Make no mistake about what's going on in the Church right now: this is a war, a spiritual war. And it's nothing new. It's the same war we have been fighting since the serpent tempted Eve. The principal combatants are the same. The weapons are the same. The causalities are the same. This war is fought cosmically, terrestrially, nationally; within each diocese and parish of the Church; within every family, every marriage, and within each and every one of us. And it's a war over a choice: to whom do you, do we belong? Whom do you serve? When Jesus asks the Twelve – “Do you also want to leave?” – he's asking them to choose.
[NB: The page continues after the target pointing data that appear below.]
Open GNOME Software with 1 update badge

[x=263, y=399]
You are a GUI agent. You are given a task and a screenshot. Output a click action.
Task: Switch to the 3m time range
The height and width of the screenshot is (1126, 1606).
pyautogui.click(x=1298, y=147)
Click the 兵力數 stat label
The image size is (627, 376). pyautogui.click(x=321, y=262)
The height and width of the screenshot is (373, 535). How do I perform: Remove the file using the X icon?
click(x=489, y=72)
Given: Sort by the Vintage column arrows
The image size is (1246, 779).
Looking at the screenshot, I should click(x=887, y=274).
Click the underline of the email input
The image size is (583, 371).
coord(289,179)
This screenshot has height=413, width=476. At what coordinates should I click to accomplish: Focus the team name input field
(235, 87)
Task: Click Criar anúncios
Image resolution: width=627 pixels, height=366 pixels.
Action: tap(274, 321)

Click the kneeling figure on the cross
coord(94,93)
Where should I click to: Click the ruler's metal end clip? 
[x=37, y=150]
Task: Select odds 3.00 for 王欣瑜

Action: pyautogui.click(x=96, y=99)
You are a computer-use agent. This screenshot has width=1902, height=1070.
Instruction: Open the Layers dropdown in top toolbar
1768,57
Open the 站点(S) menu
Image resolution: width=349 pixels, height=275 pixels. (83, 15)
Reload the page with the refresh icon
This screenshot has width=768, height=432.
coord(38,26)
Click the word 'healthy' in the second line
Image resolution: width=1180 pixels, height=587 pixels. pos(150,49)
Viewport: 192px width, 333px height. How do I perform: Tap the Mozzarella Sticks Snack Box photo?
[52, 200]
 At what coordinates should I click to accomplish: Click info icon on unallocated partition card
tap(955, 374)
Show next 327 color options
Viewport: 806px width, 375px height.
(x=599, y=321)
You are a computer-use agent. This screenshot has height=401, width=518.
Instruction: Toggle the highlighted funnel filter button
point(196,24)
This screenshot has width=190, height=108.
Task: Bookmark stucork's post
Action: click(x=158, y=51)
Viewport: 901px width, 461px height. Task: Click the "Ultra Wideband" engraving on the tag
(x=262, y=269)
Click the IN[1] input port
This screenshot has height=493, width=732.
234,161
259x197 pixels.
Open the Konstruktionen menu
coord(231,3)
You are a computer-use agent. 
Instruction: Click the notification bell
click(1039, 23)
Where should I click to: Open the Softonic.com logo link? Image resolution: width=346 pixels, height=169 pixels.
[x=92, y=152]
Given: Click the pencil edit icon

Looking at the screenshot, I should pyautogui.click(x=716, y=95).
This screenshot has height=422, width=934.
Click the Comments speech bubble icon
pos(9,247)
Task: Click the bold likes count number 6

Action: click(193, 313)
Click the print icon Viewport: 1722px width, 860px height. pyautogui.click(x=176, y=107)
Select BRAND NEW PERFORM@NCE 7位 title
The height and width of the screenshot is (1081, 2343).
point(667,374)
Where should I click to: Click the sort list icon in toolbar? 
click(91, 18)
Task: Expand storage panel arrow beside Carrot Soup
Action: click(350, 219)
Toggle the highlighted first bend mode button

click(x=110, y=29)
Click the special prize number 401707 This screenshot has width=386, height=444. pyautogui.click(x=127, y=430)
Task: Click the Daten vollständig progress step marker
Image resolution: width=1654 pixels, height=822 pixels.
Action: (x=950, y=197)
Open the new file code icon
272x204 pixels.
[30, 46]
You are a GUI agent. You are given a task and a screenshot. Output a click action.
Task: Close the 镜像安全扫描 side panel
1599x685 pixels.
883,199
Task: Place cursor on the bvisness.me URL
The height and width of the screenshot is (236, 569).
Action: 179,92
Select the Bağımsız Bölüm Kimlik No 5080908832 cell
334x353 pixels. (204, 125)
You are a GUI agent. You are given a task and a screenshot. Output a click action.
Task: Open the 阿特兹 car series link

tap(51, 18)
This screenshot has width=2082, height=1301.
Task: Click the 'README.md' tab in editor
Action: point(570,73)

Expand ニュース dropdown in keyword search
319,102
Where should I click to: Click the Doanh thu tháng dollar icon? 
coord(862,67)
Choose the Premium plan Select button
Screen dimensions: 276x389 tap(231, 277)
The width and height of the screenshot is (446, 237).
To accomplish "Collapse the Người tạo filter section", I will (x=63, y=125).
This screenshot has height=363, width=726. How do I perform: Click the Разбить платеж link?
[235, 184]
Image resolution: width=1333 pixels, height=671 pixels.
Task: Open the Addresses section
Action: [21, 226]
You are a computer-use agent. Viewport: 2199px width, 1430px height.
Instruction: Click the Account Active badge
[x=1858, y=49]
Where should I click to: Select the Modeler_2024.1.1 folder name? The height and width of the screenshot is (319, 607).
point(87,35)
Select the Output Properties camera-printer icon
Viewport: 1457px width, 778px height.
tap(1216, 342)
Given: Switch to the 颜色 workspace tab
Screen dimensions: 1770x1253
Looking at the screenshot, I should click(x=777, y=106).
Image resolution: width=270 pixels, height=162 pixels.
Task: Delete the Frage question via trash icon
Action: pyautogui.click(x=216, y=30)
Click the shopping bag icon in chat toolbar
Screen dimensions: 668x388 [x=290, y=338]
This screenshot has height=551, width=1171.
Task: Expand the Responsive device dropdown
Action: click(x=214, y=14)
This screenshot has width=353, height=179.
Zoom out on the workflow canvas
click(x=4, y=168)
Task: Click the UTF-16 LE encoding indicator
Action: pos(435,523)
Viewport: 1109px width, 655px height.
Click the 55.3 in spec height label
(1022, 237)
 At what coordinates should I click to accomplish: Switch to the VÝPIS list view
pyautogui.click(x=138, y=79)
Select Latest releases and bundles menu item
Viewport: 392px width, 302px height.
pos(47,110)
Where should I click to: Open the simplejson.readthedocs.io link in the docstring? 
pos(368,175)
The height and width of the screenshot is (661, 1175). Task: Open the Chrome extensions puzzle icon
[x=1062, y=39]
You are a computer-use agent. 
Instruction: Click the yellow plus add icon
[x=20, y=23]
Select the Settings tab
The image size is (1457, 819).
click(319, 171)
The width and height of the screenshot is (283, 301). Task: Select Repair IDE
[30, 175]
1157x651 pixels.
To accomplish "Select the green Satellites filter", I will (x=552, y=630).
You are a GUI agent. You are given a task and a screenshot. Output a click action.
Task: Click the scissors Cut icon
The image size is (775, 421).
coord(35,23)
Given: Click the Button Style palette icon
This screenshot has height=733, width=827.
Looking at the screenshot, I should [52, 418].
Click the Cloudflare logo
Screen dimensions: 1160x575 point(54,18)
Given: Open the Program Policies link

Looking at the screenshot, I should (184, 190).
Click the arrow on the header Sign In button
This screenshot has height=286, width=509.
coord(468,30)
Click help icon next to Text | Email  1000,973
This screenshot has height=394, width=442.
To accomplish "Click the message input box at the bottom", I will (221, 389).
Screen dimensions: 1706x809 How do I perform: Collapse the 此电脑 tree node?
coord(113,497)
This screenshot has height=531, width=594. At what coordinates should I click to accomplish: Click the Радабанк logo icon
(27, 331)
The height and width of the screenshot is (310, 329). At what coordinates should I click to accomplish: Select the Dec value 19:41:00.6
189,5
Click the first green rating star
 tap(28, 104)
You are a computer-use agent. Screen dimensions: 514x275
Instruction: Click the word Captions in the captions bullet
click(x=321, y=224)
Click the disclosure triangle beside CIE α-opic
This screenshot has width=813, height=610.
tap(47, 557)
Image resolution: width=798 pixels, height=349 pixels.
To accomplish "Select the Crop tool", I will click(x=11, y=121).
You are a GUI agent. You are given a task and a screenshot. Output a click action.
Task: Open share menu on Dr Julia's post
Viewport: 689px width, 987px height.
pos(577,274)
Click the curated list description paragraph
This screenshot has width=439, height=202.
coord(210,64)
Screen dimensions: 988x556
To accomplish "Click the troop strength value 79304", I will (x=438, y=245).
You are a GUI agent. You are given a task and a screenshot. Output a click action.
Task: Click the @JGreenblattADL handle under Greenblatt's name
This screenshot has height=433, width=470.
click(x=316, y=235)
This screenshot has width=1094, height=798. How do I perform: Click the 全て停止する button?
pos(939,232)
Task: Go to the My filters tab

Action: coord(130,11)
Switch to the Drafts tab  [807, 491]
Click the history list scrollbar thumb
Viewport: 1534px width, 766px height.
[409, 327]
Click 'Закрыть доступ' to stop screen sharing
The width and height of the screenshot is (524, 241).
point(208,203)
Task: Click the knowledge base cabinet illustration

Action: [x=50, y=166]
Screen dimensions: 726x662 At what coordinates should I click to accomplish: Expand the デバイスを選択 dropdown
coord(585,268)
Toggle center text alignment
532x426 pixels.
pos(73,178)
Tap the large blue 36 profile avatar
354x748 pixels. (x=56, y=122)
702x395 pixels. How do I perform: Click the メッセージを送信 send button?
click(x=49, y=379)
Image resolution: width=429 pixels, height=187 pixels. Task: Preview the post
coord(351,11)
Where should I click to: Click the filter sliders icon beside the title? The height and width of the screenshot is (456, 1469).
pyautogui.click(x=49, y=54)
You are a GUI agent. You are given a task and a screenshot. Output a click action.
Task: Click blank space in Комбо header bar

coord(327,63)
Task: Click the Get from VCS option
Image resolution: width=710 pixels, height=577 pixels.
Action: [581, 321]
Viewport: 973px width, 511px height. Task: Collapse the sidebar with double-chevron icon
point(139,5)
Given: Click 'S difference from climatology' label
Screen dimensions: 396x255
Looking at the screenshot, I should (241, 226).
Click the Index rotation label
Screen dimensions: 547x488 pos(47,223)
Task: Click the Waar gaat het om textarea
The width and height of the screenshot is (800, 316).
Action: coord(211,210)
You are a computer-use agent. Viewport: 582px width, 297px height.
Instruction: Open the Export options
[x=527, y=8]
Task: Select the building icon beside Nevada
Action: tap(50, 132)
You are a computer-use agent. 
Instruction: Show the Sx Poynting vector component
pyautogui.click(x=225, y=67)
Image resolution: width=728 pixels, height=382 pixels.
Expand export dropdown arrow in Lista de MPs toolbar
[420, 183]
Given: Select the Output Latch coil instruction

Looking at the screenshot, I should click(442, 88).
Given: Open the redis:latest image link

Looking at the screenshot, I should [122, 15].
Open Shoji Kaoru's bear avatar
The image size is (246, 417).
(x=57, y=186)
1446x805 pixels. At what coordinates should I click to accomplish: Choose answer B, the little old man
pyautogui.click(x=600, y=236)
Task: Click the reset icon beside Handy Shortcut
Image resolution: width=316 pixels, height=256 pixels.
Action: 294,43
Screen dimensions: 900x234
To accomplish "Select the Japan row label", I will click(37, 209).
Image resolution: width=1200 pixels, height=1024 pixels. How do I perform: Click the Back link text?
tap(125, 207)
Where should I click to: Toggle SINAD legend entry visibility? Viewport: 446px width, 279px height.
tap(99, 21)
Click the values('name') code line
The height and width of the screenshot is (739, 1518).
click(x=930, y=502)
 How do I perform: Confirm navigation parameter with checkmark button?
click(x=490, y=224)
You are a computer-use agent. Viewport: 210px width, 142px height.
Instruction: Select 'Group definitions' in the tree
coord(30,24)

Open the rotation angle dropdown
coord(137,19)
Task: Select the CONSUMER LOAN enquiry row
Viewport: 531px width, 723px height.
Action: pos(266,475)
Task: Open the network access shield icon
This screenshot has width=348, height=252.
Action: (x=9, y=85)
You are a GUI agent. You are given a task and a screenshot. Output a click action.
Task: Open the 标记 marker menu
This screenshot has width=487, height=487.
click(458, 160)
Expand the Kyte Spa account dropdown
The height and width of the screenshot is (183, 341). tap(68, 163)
He's asking them to surrender themselves to the Father's living Word, or to walk away and resume their former way of life. He's asking us that same question, and the spiritual war we are fighting is about how we will answer. How we will answer as a Church, as a diocese, as a parish, and as individual members of his Body.
 
Jesus tells us the truth. The truth about how we are saved from our sins. How we are fed with his Body and Blood. How we are to be witnesses to the Father's mercy. He tells us the truth about how we are to live with one another so that we might grow in holiness. He himself is the Way, the Truth, and the Life, and he asks us to choose: follow or walk away. Can you say: “Master, to whom shall I go? You have the words of eternal life. I have come to believe and are convinced that you are the Holy One of God”? If so, then your path is clear – follow Christ. Use his weapons to fight the battle: Repent. Forgive. Seek justice. Grow in holiness.